#### Selected text
The Russia men's national water polo team is the representative for Russia in international men's water polo. The team is a successor of the Soviet water polo team.

History

In the Russian Empire
Water polo in Russia dates back to 1910, when the sport was included into the national water sports programme. The Shuvalov school was opened back then, featuring rules that differed from the international rules. In 1913, the first water polo tournament was played between the Shuvalov school and Moscow, with the first winning 3–2. The new sport progressed in Russia, as all swimming organizations included this sport into their programme. P. Erofeev and A. Shemansky further populized water polo by publishing brochures with rules and hints.

In the Soviet Union
As previously, water polo was predominant in Moscow and Leningrad (formerly known as St. Petersburg). However, this changed when the water polo teams of the Black Sea Fleet, Baltic Fleet and Caspian Flotilla further spread water polo in Russia. In the early history, water polo was popular especially among sailors. The strongest teams were Delfin of Leningrad and the Moscow Life Saving Society and the Yacht-Club. Following the resolution by the organizing bureau of the Central Committee of the Communist Party of the Soviet Union in 1925, physical culture has been greatly propagated in Russia, stimulating water polo as well.

The first championship took place in 1925. Apart from the teams of Leningrad, Moscow and Kiev, the tournament featured teams from the Caucasus, Crimea, Ural, as well as the aforementioned fleet teams. Three years later, water polo was included in the All-Union Spartakiade (sports festival). The team of Leningrad dominated in Russian water polo until 1933, as the city had winter water pools and so had more training opportunities. In 1946, the USSR Water Polo Cup was introduced. One year later, the Soviet Union was selected into the FINA. The national water polo then debuted at the 1952 Winter Olympics in Helsinki.
########
#### Records shown
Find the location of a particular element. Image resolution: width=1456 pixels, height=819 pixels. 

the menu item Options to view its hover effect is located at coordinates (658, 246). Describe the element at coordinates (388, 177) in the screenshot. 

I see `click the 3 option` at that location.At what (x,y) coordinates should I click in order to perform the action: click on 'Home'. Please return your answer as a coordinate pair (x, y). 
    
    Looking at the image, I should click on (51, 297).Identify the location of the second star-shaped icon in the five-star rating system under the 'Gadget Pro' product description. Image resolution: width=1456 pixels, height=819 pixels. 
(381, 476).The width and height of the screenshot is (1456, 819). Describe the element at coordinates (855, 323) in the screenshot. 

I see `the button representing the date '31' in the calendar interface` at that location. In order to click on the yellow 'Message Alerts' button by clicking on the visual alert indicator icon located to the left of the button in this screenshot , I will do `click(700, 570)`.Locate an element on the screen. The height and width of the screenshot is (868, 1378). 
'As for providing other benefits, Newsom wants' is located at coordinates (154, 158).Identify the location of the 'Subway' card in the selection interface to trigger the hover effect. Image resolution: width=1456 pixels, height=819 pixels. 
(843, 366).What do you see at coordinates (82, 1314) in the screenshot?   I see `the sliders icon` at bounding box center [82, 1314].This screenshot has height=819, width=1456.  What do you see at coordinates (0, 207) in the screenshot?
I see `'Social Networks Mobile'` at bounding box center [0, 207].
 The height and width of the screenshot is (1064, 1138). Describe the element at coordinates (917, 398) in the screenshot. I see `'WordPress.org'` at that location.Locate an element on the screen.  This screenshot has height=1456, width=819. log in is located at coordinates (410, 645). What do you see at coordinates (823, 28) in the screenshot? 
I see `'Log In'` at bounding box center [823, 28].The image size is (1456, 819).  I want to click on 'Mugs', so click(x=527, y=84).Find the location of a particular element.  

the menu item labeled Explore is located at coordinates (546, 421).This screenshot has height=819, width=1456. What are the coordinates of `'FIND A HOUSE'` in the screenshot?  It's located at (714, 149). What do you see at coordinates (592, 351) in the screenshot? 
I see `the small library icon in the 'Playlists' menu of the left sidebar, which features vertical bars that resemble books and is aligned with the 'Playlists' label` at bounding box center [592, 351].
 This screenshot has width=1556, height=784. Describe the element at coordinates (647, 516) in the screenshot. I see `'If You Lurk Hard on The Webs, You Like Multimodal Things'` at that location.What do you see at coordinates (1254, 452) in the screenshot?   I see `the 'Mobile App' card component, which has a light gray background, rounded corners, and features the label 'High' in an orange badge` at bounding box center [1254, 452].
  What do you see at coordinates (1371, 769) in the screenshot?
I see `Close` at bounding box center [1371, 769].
########
_Tasks and exercises_.
1) According to the water polo text, in what year was the USSR Water Polo Cup introduced?
2) Decide whether each statement agrees with the water polo text. Answer yes or no for each, and quote the words of the text that decide it.
(a) Moscow won the first water polo tournament in 1913.
(b) In the early history, water polo was especially popular among sailors.
(c) Leningrad dominated until 1933 because the city had winter water pools.
3) Retype the part of the water polo text between "In the Soviet" and "polo as well.", inclusive.
The rows are separate material and have no connection to the water polo text.

_Answers for this exercise_.
1) 1946

2)
(a) No: "the first water polo tournament was played between the Shuvalov school and Moscow, with the first winning 3–2."
(b) Yes: "In the early history, water polo was popular especially among sailors."
(c) Yes: "as the city had winter water pools and so had more training opportunities."

3)
In the Soviet Union
As previously, water polo was predominant in Moscow and Leningrad (formerly known as St. Petersburg). However, this changed when the water polo teams of the Black Sea Fleet, Baltic Fleet and Caspian Flotilla further spread water polo in Russia. In the early history, water polo was popular especially among sailors. The strongest teams were Delfin of Leningrad and the Moscow Life Saving Society and the Yacht-Club. Following the resolution by the organizing bureau of the Central Committee of the Communist Party of the Soviet Union in 1925, physical culture has been greatly propagated in Russia, stimulating water polo as well.